CFP: Embracing Confusion and Questioning Clarity: on Matters of Method in Postsocialist Studies

The 2017 Annual Soyuz Symposium
Embracing Confusion and Questioning Clarity: on Matters of Method in Postsocialist Studies
Russian and East European Institute
Indiana University Bloomington
March 3-4, 2017

Soyuz Research Network for Postsocialist Cultural Studies invites presentation proposals for the 2017 symposium hosted by the Russian and East European Institute at Indiana University Bloomington. We are seeking research papers and visual presentations (including, but not limited to documentary and ethnographic films) that engage with the issues of methodology in the postsocialist world broadly defined, encompassing East-Central Europe and the Former Soviet Union, as well as Asia, Africa, Latin America, and the Caribbean. Our goal is to foster conversations about knowledge production in the field of postsocialist studies that spans generations of researchers: from graduate students and junior scholars to senior professionals. The 2017 Soyuz Symposium theme Embracing Confusion and Questioning Clarity is inspired by the immense and somewhat untapped potential that postsocialist studies have to offer to methodological conversations in social sciences. In our view, a more vibrant scholarly exchange will aid current compartmentalization of much scholarship into global North and South and produce new analytical categories. Recent resurgence of Cold War ideologies in Europe has ushered a renewed interest in this region on the part of policy makers, funding organizations, and academic programs, and we want to invite scholars of postsocialism to provide their critical commentary on the issues that have accompanied these geopolitical shifts.

Embracing Confusion and Questioning Clarity theme encourages presenters to consider questions they have faced and discoveries they have made on a journey from conceiving a research idea to their interpretation of findings. In what ways have postsocialist transformations and the scholarly analyses that followed posed a challenge to long-standing social scientific categories, methods and theories? What portable analytical categories and methodological insights have postsocialist studies yielded? How have our methodological frameworks and research questions changed in the last decades? Which conversations, interpretive frames, and collaborative processes were beneficial and which were not? What sorts of creative responses have scholars of postsocialism generated to navigate confusing times? And how do insights gleaned by earlier generations of researchers translate, travel and land in the world nearly thirty years removed from the iconic fall of the Berlin Wall?

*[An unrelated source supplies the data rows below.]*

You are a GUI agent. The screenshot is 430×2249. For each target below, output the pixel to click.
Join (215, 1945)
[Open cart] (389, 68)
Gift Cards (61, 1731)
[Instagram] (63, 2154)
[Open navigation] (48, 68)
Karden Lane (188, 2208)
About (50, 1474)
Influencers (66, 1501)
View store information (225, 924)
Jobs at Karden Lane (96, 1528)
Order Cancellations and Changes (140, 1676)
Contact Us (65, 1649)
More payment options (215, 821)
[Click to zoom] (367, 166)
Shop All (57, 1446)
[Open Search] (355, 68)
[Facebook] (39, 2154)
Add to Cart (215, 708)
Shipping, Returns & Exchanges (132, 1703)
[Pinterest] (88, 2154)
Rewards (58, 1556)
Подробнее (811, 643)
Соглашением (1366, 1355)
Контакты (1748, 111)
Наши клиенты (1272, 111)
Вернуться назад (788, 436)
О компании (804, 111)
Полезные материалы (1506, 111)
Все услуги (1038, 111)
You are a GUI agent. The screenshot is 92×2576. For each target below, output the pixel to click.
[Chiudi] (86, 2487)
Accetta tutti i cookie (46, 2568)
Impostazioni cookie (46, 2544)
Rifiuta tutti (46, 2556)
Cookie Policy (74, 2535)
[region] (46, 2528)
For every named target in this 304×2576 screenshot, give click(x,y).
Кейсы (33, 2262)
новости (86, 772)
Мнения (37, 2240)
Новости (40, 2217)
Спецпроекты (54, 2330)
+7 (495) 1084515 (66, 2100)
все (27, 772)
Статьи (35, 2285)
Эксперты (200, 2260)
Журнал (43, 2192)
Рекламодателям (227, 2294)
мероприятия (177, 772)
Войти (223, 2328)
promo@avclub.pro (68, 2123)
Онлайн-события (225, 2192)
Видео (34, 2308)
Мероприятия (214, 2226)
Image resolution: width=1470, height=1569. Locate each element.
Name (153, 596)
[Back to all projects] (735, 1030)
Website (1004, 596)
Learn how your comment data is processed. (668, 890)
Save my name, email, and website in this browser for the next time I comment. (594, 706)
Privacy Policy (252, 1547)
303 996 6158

Invited themes include, but are not limited to the following: creating knowledge about a space; methodologies of data collection and analysis; fieldwork events; analysis of state narratives and discourses; interpretation of contested histories; conducting policy-relevant research; writing in social sciences, and others. As always, at Soyuz, other topics of research on postsocialism that are not directly related to this theme are also welcome. We will invite selected papers for publication as a special issue in one of the relevant journals. Partial funding might be available for graduate students, please indicate if you’d like to be considered in your materials.

Abstracts of up to 250 words should be sent to the Soyuz board by October 15, 2016.

Please include your full name, affiliation, and paper title. Write “Soyuz 2017” in the subject line of your email. Papers will be selected and notifications made by December 1, 2016.

The Soyuz Research Network for Postsocialist Cultural Studies is an interdisciplinary forum for exchanging work based on field research in postsocialist countries, ranging from Eastern Europe and the former Soviet Union to Africa, Southeast Asia, and Latin America. Soyuz is an interest group in the American Anthropological Association (AAA) and an official unit of the Association for Slavic, East European, and Eurasian Studies (ASEEES). The Soyuz symposium has met annually since 1991 and offers an opportunity for scholars to interact in a more personal setting. More information on the Soyuz Research Network can be found at the website.